Ruhwedel introduces prestigious Stanley Cup to San Diego
Stanley liked Southern California so much that he decided to start his summer vacation there for the second year in a row.
The occasion on June 30 was Chad Ruhwedel’s day with the hardest trophy to win in professional sports, the Stanley Cup.
The defenseman from San Diego earned a date with Stanley by virtue of his role in the Pittsburgh Penguins’ run to repeating as champions. A year ago, then-Penguin Beau Bennett of Gardena raised the Cup.
Ruhwedel’s day included a lengthy stop at the San Diego Ice Arena, a rink from his youth, so the region’s hockey fans – an estimated 1,000 turned out – could either meet or renew acquaintances with Ruhwedel and Stanley.
“It was awesome,” Ruhwedel said. “There was a really good turnout. It was great to see so many San Diego people getting to visit the Cup. The sport is getting bigger here, and having that AHL team (the Gulls) here is helping.”
Ruhwedel is one of San Diego County’s hockey success stories. He played for SDIA’s Oilers, the La Jolla Jaguars and the Jr. Gulls growing up before parents John and Robin signed on for the lengthy commute to El Segundo so their son could play Midget AAA for the Los Angeles Jr. Kings.
And he hasn’t forgotten those who played a key role in his development.
“Obviously my friends and family have always supported me. They would always let me know I was playing well, and that meant a lot,” Ruhwedel said. “My college coach (Norm Bazin, at the University of Massachusetts-Lowell) was really instrumental in my success. Youth hockey coaches along the way and everyone who helped out during the summers to help me get ready to play. That all adds up in the end.”

## PROBLEM TO SOLVE
Return the passage of the Stanley Cup article from "The occasion on" up to and including "Ruhwedel and Stanley.", copied word for word.

## COLLECTED MATERIAL

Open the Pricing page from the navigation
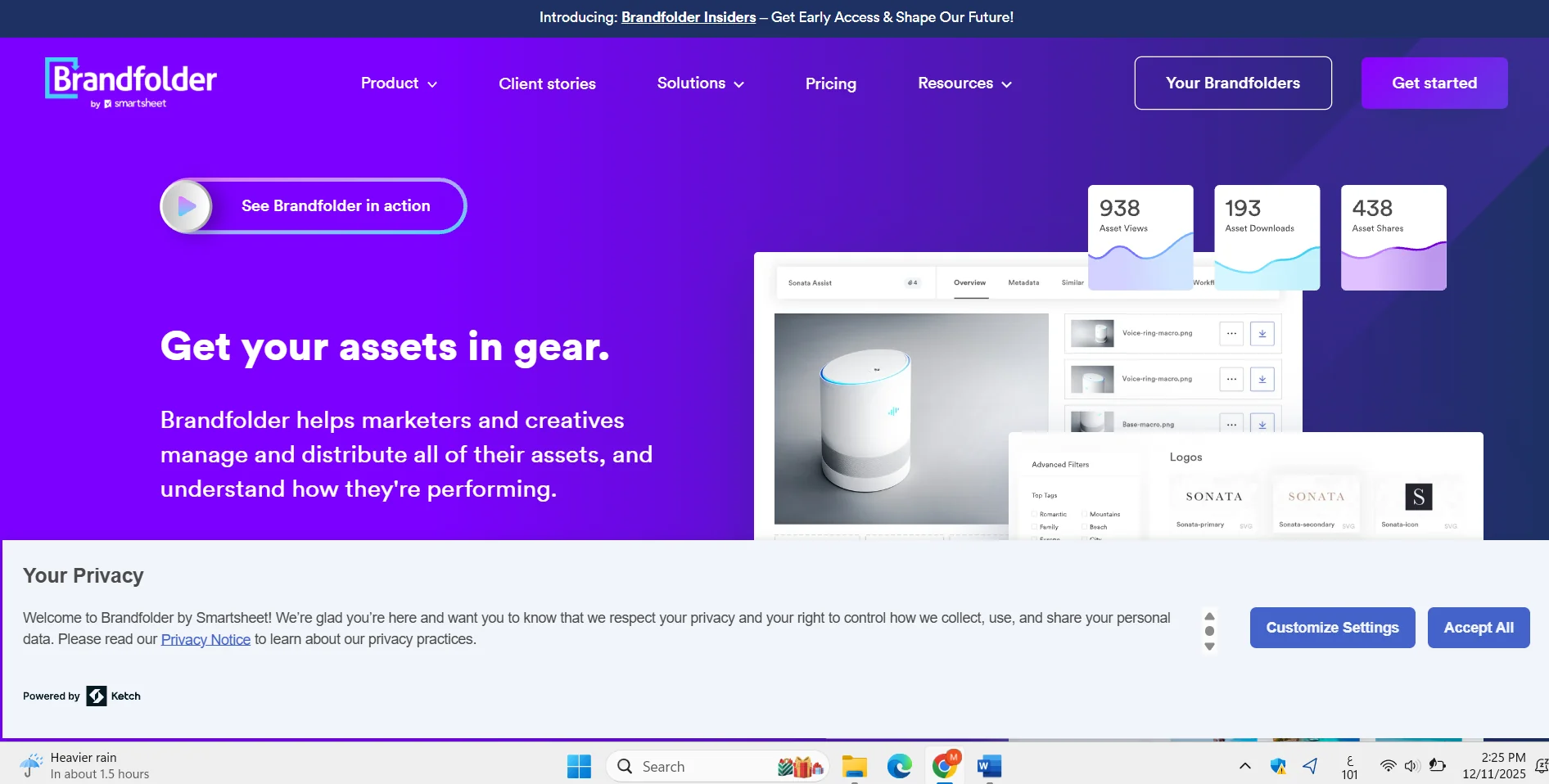Image resolution: width=1549 pixels, height=784 pixels. (830, 83)
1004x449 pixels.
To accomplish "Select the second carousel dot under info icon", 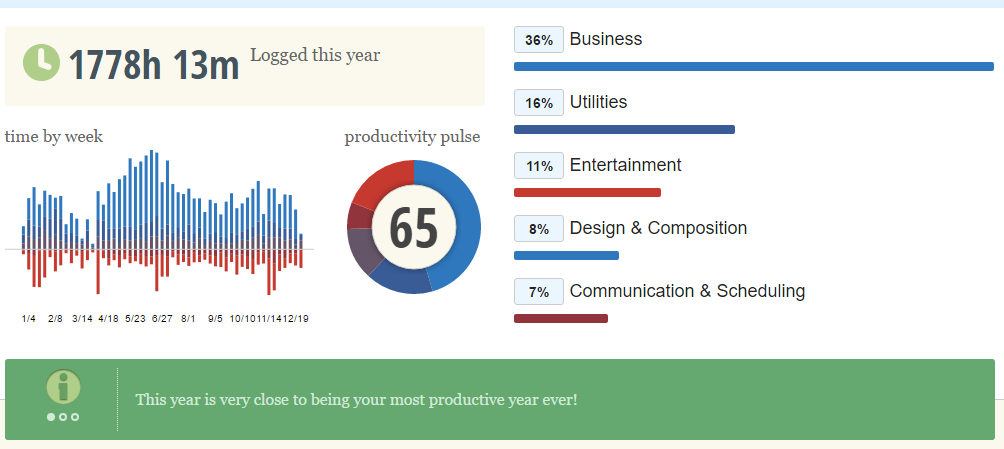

## TASK ANSWER
The occasion on June 30 was Chad Ruhwedel’s day with the hardest trophy to win in professional sports, the Stanley Cup.
The defenseman from San Diego earned a date with Stanley by virtue of his role in the Pittsburgh Penguins’ run to repeating as champions. A year ago, then-Penguin Beau Bennett of Gardena raised the Cup.
Ruhwedel’s day included a lengthy stop at the San Diego Ice Arena, a rink from his youth, so the region’s hockey fans – an estimated 1,000 turned out – could either meet or renew acquaintances with Ruhwedel and Stanley.